Jane’s Tips and Hints:
Using a wild rice blend with brown or other rice types is a great way to save some money (wild rice is expensive on its own) and have a variety of textures in one dish. Store brown and wild rice in airtight containers in the refrigerator. Unlike white rice, which can be stored at room temperature for many years, brown and wild rice have natural oils in the outer layers that can spoil and turn rancid. Always smell rice before cooking and throw it away if it doesn’t smell good.
Kitchen Skill: Toasting Nuts
Why: To enhance the natural flavor of the nuts.
How: You can toast nuts two ways, in the oven or on the stove. The oven gives a more even toasting without the need for stirring, but can burn if you aren’t watching carefully. In a skillet, you can watch them more closely, but they need a lot of attention because they turn from perfectly toasted to burned and inedible in a second. Make sure nuts are shelled and all similarly sized (they cook more evenly.) Bake in the oven at 350°F for about 8 to 10 minutes, shaking the baking sheet halfway through. All ovens vary, so check the nuts often. Or toast them in a skillet over medium-high heat, stirring constantly for 5 to 7 minutes.

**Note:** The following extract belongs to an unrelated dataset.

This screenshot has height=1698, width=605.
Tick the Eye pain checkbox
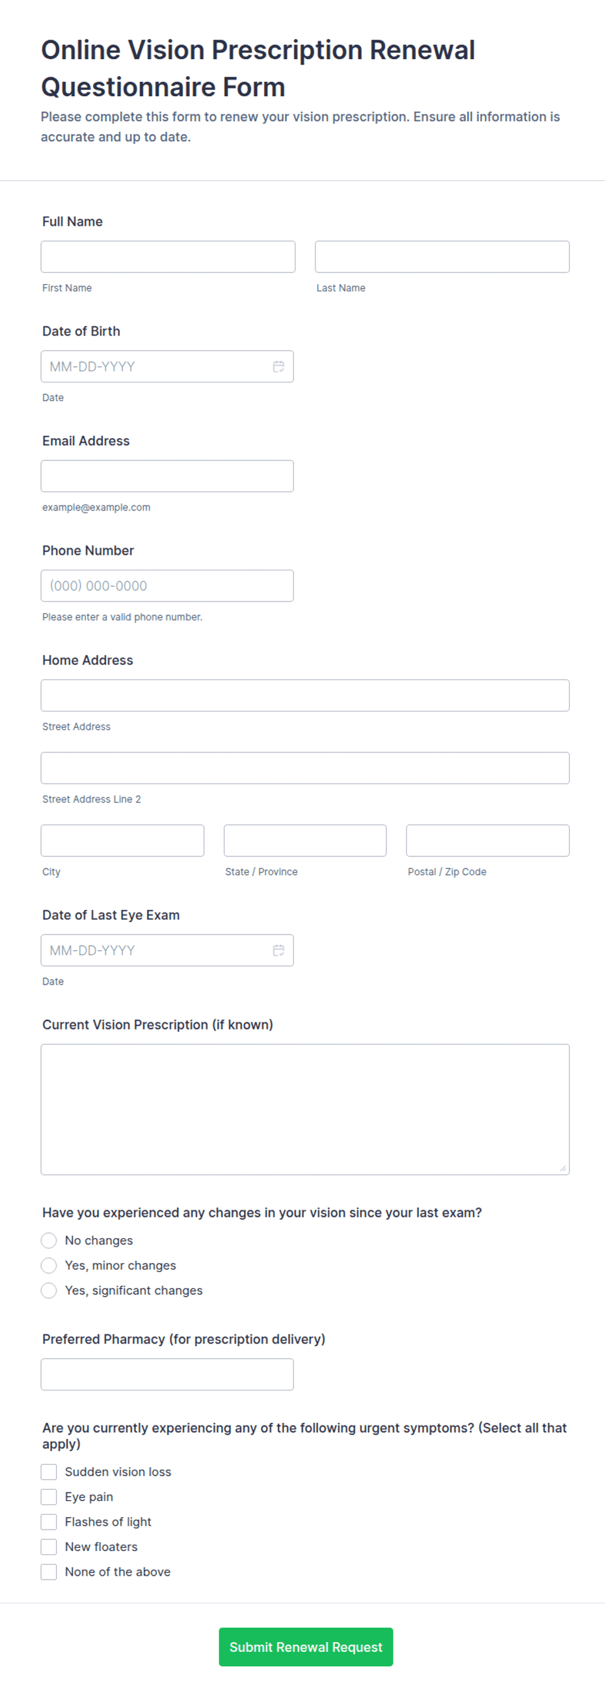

As soon as they start to turn brown, remove from the heat and let the residual heat of the pan finish toasting them.
- 1 tbsp butter
- 2 scallions, white part finely chopped, green part sliced diagonally
- 1 cup wild rice, well rinsed (or a blend of wild and brown rice)
- 1 tsp salt
- 2 cups chicken broth (or use salted water for vegetarian)
- 2 tbsp oil
- 3 green onions (trim off tough ends first and discard, then chop into 1/2-inch pieces)
- 1/4 lb snow peas, strings removed, cut into 1/2-inch pieces
- 4 large mushrooms, thickly sliced
- 1 can sliced water chestnuts, drained
- 1/2 tsp salt
- 1/4 tsp pepper
- 1/4 cup toasted sliced almonds
- Melt butter in large pan. Sauté chopped whites of onions in butter until tender. Add rice, salt, and broth. Bring to a boil. Stir once and reduce heat. Cover and simmer 35 minutes until liquid is absorbed and rice is tender, or according to package directions. Remove from heat and let sit undisturbed, uncovered.
- Heat oil in large skillet over medium heat. Add snow peas and water chestnuts. Cook, stirring occasionally, for a few minutes. Add green onion tops and mushrooms. Sauté only until mushrooms are tender but not mushy and most of liquid has evaporated. Transfer rice to a large bowl and fluff with two forks to separate grains.
- Toss vegetables with rice, add salt and pepper to taste, and transfer to an ovenproof serving dish. Sprinkle top with toasted almonds. Keep warm in a slow oven until ready to serve.